What’s your experience?

Notes on VC’s and Capitalisation Tables

Somehow “Future Proofing your Capital Raise” got into my calendar and I’m not entirely sure how. Never remiss in guzzling festive beers and blue cheese, I decided to go have a look.

It was a Venture Capital Christmas Panel put on by the good folks at New Zealand Trade and Enterprise. Set on the 6th floor of NZTE’s Quay Street offices with a panoramic view of the downtown Auckland waterfront.

The speakers were given an assortment of Christmas themed sunglasses to wear and equity themed questions to answer.

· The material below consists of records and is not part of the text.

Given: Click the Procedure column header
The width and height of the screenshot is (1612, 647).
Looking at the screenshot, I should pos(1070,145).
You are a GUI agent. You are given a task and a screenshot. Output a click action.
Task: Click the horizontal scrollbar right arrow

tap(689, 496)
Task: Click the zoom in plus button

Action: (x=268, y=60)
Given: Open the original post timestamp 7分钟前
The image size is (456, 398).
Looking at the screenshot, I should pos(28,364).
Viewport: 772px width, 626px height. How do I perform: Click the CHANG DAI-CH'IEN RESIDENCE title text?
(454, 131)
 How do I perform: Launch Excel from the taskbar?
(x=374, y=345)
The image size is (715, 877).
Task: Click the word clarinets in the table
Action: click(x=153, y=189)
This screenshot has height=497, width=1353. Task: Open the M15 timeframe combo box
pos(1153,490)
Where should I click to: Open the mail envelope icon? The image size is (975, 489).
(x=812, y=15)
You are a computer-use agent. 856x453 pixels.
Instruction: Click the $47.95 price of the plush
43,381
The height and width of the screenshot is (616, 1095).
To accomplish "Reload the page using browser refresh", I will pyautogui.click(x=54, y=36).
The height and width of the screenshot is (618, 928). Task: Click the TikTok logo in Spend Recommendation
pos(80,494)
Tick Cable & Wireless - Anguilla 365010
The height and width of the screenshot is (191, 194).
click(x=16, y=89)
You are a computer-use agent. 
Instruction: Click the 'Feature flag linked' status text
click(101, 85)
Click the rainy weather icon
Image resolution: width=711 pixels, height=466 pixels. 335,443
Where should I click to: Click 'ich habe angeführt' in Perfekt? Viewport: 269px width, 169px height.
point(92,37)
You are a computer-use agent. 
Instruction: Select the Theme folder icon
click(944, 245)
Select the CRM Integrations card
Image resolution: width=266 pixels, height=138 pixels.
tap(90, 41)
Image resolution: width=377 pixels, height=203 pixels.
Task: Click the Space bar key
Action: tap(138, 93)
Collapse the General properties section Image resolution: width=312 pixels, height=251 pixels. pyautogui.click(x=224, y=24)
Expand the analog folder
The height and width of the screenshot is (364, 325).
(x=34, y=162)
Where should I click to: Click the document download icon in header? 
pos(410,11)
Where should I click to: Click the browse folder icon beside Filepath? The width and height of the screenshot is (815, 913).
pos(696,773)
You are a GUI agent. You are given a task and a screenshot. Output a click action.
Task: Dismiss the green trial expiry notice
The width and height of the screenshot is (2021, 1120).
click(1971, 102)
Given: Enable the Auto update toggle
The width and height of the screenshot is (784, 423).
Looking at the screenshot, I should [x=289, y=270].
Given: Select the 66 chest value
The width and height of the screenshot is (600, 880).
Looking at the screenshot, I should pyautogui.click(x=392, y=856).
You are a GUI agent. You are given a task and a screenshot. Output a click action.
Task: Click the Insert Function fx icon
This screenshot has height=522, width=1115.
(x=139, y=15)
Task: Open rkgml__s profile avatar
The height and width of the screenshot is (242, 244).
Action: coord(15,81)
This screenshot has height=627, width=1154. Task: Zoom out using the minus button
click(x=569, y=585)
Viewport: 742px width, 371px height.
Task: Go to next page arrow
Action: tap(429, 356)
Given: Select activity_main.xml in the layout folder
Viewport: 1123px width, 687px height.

The panel consisted of Nina Le Lierve (Enterprise Angels), Rob Vickery (Hillfarrance), and David Beard (Movac). All are active investors in New Zealand startups. All have huge amounts of in the trenches experience. All were speakers with a lot empathy for the people and businesses they serve. I do hope NZTE rounds them up again for another panel.

The focus of the panel was on how you manage your startups equity or what I like to call the life and fast times of a Cap Table.

The following are my notes based on the answers they gave. All mistakes, omissions and odd grammatical structures are mine.

Festive Sunglasses

Cap Tables

A Capitalisation Table being the record of note on who owns what in your company. It usually includes details on such wonders as common equity shares, preferred equity shares, warrants, and convertible equity.

A basic Capitalisation Table lists out each type of equity ownership capital, the individual investors, and the share prices. A more complex table may also include details on potential new funding sources, mergers and acquisitions, public offerings, or other more esoteric transactions.

A Capitalisation Table is a tool that is a valuable way of guiding and aligning ownership, recruitment and retention schemes.

Side-note. Most likely not kept in the Cap Table but Rob Vickery made reference to one company that kept a record on the performance of each of their VC’s (in regards to how much activity on behalf of the company they had contributed). Clever.

It’s a good idea to start keeping a Cap Table from the outset of any business. It can help keep the shareholders’ equity portion of your balance sheet crystal clear and it will be referred to more and more often as your business grows.

There are proponents of getting startups to breakeven as early as possible with the least amount of capital but that doesn’t mean you won’t need to raise money. 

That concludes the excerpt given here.